> **PROMPT A**
Print the passage from "For he bent" to "colleges of Europe." in the text on the origins of the Puget Sound naval base.
> **PROMPT B**
In the text on the origins of the Puget Sound naval base, list every place the three-man Navy commission examined during its five weeks in the Northwest.
> **PROMPT C**
Pick up the text on the origins of the Puget Sound naval base where it stops, and carry it forward.

> **SELECTED EXCERPT**
····················

In 1876, with Republican Rutherford B. Hayes and Democrat Samuel Tilden engaged in a tumultuous presidential election, Wyckoff was assigned to the U.S Coast Survey team in California. In 1877, the 29-year-old junior officer joined the survey team in Seattle, and 18 months hence was in charge of charting Puget Sound waters. It was during that work that Lt. Wyckoff was stricken with the bug that defined his career.
He soon earned the sobriquet - derisively used by his opponents in Congress - as "that Puget Sounder."
For he bent the ear of anyone who would listen, including Richard W. Thompson, then secretary of the Navy, on the unsurpassable advantages of Puget Sound vis-a-vis a future Naval base.
The Influence of Sea Power
In 1890, the year pitcher Cy Young earned the first of his 511 victories, Alfred Thayer Mahan published "The Influence of Sea Power upon History." Mahan argued that national prosperity resulted from naval power, and his book quickly became the standard work on the subject, spreading the author's fame across the Atlantic and into the war colleges of Europe.
For an America intent upon flexing its muscles, Mahan's book sounded an alarm to expand a ramshackle Navy. And toward that end, a major installation on the west coast was a practical inevitability.
A decade after Wyckoff started lobbying for a Pacific Coast base, the Navy dispatched a three-man commission, headed by Capt. Mahan, to the Northwest in late 1888. The commission explored the Northwest for five weeks, examining sites on the Pacific Coast, Alaska, the San Juan Islands, the straits of Juan de Fuca, Lake Washington and Puget Sound. The latter was deemed the best prospect, and Point Turner, the future site of PSNS, was selected as the top site in the Sound.
"It is the citadel of Puget Sound," Mahan wrote, adding that if the east side of the Sound was more advantageous in a business sense, the western shores were "greatly and decisively superior" from every other perspective. Its defensive attributes were unparalleled.

····················

> **DATA PROVIDED**

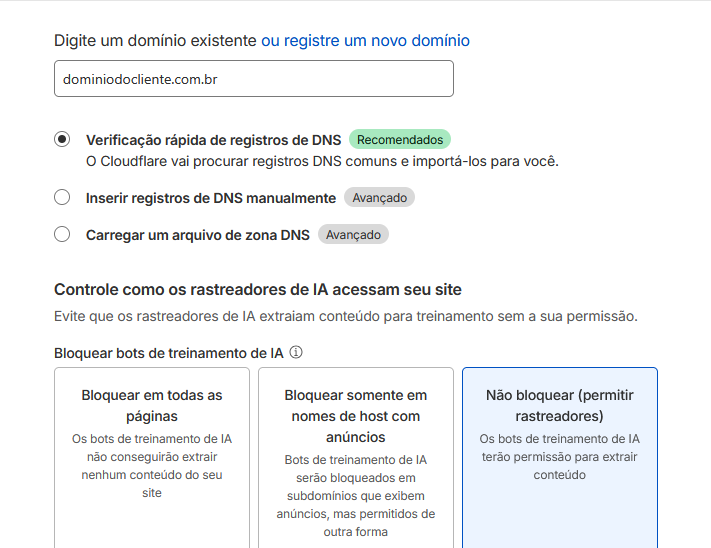Open the 'ou registre um novo domínio' link
This screenshot has height=548, width=711.
[365, 41]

····················

> **EXPECTED ANSWER A**
For he bent the ear of anyone who would listen, including Richard W. Thompson, then secretary of the Navy, on the unsurpassable advantages of Puget Sound vis-a-vis a future Naval base.
The Influence of Sea Power
In 1890, the year pitcher Cy Young earned the first of his 511 victories, Alfred Thayer Mahan published "The Influence of Sea Power upon History." Mahan argued that national prosperity resulted from naval power, and his book quickly became the standard work on the subject, spreading the author's fame across the Atlantic and into the war colleges of Europe.

> **EXPECTED ANSWER B**
- the Pacific Coast
- Alaska
- the San Juan Islands
- the straits of Juan de Fuca
- Lake Washington
- Puget Sound

> **EXPECTED ANSWER C**
Despite bitter opposition from eastern legislators, Washington Senator John B. Allen, spurred by Wyckoff, won an appropriation of $10,000 to purchase Puget Sound land for a Navy dry dock in 1891.
William, or "Mr." Bremer, as most people who did business in his town addressed him, was born in the foothills in what was then the tiny Duchy of Brunswick.
He entered banking - his father's profession - before crossed the Atlantic and landing at Ellis Island in 1882.
The tradition says Bremer trekked across the country to join his brother, Charles, at Aberdeen, S.D., where he sold farm implements. Younger brothers Adolph and Otto joined them later, ultimately leaving for St. Paul, Minn.
The view of family patriarch Edward Bremer as a prosperous banker is bolstered by the acumen of his sons. Besides William's real estate triumphs, Otto built a banking empire in the upper Midwest. He created the Otto Bremer Foundation, a philanthropy that lives today. Adolph Bremer married into Jacob Schmidt's brewing empire, rising to vice president.
At 22, William met Sophia Hensel, the 12-year-old daughter of German immigrants. When the Hensels moved to Seattle, Bremer followed. Besides taking a shine to Sophia, William apparently hit it off with Hensel boys Louis, William and Henry, the latter a successful jeweler and the source of the capital that would underwrite the birth of Bremerton.
Bremer and the Hensels, historian Fredi Perry says, sailed the waters of Puget Sound, hiked the unspoiled Kitsap terrain and set up camp in the wild. A favorite spot was the beach the Bremerton Transportation Center now occupies.
By 1889, when it became apparent the Navy was coming, Bremer and Henry Hensel worked to tie up land around West Sound. They got options on land from Sidney to Silverdale to Charleston. When the Navy finally hit upon on a spot, Bremer was ready.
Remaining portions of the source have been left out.